**Instructions to follow:** In full and without edits, write out the data that follows.

**Data:**
++++++++++
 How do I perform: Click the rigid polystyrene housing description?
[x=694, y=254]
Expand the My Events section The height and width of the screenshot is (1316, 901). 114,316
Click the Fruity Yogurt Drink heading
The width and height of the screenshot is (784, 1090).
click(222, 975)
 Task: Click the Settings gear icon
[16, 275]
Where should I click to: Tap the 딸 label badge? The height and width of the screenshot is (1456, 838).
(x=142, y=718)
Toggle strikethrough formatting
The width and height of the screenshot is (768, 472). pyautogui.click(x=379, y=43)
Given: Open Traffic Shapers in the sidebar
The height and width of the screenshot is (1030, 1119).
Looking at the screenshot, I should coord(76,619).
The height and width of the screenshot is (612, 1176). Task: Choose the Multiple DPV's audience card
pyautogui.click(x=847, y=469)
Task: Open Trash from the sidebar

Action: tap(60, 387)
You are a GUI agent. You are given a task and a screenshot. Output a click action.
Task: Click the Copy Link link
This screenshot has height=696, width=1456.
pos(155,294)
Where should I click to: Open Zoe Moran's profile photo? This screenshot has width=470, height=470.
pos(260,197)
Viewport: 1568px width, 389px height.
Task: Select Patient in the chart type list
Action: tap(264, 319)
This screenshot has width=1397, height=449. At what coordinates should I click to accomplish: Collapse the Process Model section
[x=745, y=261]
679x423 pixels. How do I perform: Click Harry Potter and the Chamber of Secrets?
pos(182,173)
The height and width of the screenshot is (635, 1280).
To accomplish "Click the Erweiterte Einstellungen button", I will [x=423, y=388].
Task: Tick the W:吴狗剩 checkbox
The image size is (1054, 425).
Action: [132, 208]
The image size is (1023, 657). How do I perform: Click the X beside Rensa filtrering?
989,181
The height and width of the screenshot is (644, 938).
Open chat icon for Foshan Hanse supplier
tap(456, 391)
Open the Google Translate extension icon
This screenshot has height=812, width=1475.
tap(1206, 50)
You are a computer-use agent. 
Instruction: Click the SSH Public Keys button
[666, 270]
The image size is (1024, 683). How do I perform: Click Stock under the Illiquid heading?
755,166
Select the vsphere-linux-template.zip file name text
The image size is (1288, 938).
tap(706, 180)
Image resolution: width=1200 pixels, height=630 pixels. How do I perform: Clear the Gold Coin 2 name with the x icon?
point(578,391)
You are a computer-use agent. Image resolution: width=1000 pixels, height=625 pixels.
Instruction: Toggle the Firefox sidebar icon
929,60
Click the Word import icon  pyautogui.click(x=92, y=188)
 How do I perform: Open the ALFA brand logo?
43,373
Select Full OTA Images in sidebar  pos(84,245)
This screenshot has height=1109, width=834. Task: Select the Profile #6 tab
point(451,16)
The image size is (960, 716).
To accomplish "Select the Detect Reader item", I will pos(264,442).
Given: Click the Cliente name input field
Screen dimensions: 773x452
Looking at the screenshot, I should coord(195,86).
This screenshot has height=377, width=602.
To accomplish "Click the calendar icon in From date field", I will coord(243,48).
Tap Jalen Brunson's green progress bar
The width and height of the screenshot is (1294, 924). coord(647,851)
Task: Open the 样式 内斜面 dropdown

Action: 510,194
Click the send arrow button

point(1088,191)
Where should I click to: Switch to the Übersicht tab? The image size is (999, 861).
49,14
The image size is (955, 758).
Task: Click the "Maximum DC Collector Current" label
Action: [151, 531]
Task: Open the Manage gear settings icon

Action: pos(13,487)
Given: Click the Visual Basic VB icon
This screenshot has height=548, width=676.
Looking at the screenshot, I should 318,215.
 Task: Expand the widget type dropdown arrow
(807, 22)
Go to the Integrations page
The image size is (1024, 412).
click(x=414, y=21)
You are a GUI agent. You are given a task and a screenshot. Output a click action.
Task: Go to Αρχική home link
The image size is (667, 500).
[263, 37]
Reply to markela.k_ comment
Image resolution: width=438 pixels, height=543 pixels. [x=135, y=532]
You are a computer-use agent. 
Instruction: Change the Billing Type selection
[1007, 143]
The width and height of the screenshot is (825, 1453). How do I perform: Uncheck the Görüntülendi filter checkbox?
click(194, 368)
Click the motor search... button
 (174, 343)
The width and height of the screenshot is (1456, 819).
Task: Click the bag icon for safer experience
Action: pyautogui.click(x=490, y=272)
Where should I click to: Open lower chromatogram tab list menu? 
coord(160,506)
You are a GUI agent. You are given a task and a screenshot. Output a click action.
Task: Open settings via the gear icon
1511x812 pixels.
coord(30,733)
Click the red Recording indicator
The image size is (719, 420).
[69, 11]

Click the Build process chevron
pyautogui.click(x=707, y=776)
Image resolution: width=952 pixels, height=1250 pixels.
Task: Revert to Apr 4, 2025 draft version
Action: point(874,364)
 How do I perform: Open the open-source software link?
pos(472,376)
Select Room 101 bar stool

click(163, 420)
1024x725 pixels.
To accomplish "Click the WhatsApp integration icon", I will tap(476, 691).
++++++++++
**Response to this task:**
 How do I perform: Click the rigid polystyrene housing description?
[x=694, y=254]
Expand the My Events section The height and width of the screenshot is (1316, 901). 114,316
Click the Fruity Yogurt Drink heading
The width and height of the screenshot is (784, 1090).
click(222, 975)
 Task: Click the Settings gear icon
[16, 275]
Where should I click to: Tap the 딸 label badge? The height and width of the screenshot is (1456, 838).
(x=142, y=718)
Toggle strikethrough formatting
The width and height of the screenshot is (768, 472). pyautogui.click(x=379, y=43)
Given: Open Traffic Shapers in the sidebar
The height and width of the screenshot is (1030, 1119).
Looking at the screenshot, I should coord(76,619).
The height and width of the screenshot is (612, 1176). Task: Choose the Multiple DPV's audience card
pyautogui.click(x=847, y=469)
Task: Open Trash from the sidebar

Action: tap(60, 387)
You are a GUI agent. You are given a task and a screenshot. Output a click action.
Task: Click the Copy Link link
This screenshot has height=696, width=1456.
pos(155,294)
Where should I click to: Open Zoe Moran's profile photo? This screenshot has width=470, height=470.
pos(260,197)
Viewport: 1568px width, 389px height.
Task: Select Patient in the chart type list
Action: tap(264, 319)
This screenshot has width=1397, height=449. At what coordinates should I click to accomplish: Collapse the Process Model section
[x=745, y=261]
679x423 pixels. How do I perform: Click Harry Potter and the Chamber of Secrets?
pos(182,173)
The height and width of the screenshot is (635, 1280).
To accomplish "Click the Erweiterte Einstellungen button", I will [x=423, y=388].
Task: Tick the W:吴狗剩 checkbox
The image size is (1054, 425).
Action: [132, 208]
The image size is (1023, 657). How do I perform: Click the X beside Rensa filtrering?
989,181
The height and width of the screenshot is (644, 938).
Open chat icon for Foshan Hanse supplier
tap(456, 391)
Open the Google Translate extension icon
This screenshot has height=812, width=1475.
tap(1206, 50)
You are a computer-use agent. 
Instruction: Click the SSH Public Keys button
[666, 270]
The image size is (1024, 683). How do I perform: Click Stock under the Illiquid heading?
755,166
Select the vsphere-linux-template.zip file name text
The image size is (1288, 938).
tap(706, 180)
Image resolution: width=1200 pixels, height=630 pixels. How do I perform: Clear the Gold Coin 2 name with the x icon?
point(578,391)
You are a computer-use agent. Image resolution: width=1000 pixels, height=625 pixels.
Instruction: Toggle the Firefox sidebar icon
929,60
Click the Word import icon  pyautogui.click(x=92, y=188)
 How do I perform: Open the ALFA brand logo?
43,373
Select Full OTA Images in sidebar  pos(84,245)
This screenshot has height=1109, width=834. Task: Select the Profile #6 tab
point(451,16)
The image size is (960, 716).
To accomplish "Select the Detect Reader item", I will pos(264,442).
Given: Click the Cliente name input field
Screen dimensions: 773x452
Looking at the screenshot, I should coord(195,86).
This screenshot has height=377, width=602.
To accomplish "Click the calendar icon in From date field", I will coord(243,48).
Tap Jalen Brunson's green progress bar
The width and height of the screenshot is (1294, 924). coord(647,851)
Task: Open the 样式 内斜面 dropdown

Action: 510,194
Click the send arrow button

point(1088,191)
Where should I click to: Switch to the Übersicht tab? The image size is (999, 861).
49,14
The image size is (955, 758).
Task: Click the "Maximum DC Collector Current" label
Action: [151, 531]
Task: Open the Manage gear settings icon

Action: pos(13,487)
Given: Click the Visual Basic VB icon
This screenshot has height=548, width=676.
Looking at the screenshot, I should 318,215.
 Task: Expand the widget type dropdown arrow
(807, 22)
Go to the Integrations page
The image size is (1024, 412).
click(x=414, y=21)
You are a GUI agent. You are given a task and a screenshot. Output a click action.
Task: Go to Αρχική home link
The image size is (667, 500).
[263, 37]
Reply to markela.k_ comment
Image resolution: width=438 pixels, height=543 pixels. [x=135, y=532]
You are a computer-use agent. 
Instruction: Change the Billing Type selection
[1007, 143]
The width and height of the screenshot is (825, 1453). How do I perform: Uncheck the Görüntülendi filter checkbox?
click(194, 368)
Click the motor search... button
 (174, 343)
The width and height of the screenshot is (1456, 819).
Task: Click the bag icon for safer experience
Action: pyautogui.click(x=490, y=272)
Where should I click to: Open lower chromatogram tab list menu? 
coord(160,506)
You are a GUI agent. You are given a task and a screenshot. Output a click action.
Task: Open settings via the gear icon
1511x812 pixels.
coord(30,733)
Click the red Recording indicator
The image size is (719, 420).
[69, 11]

Click the Build process chevron
pyautogui.click(x=707, y=776)
Image resolution: width=952 pixels, height=1250 pixels.
Task: Revert to Apr 4, 2025 draft version
Action: point(874,364)
 How do I perform: Open the open-source software link?
pos(472,376)
Select Room 101 bar stool

click(163, 420)
1024x725 pixels.
To accomplish "Click the WhatsApp integration icon", I will tap(476, 691).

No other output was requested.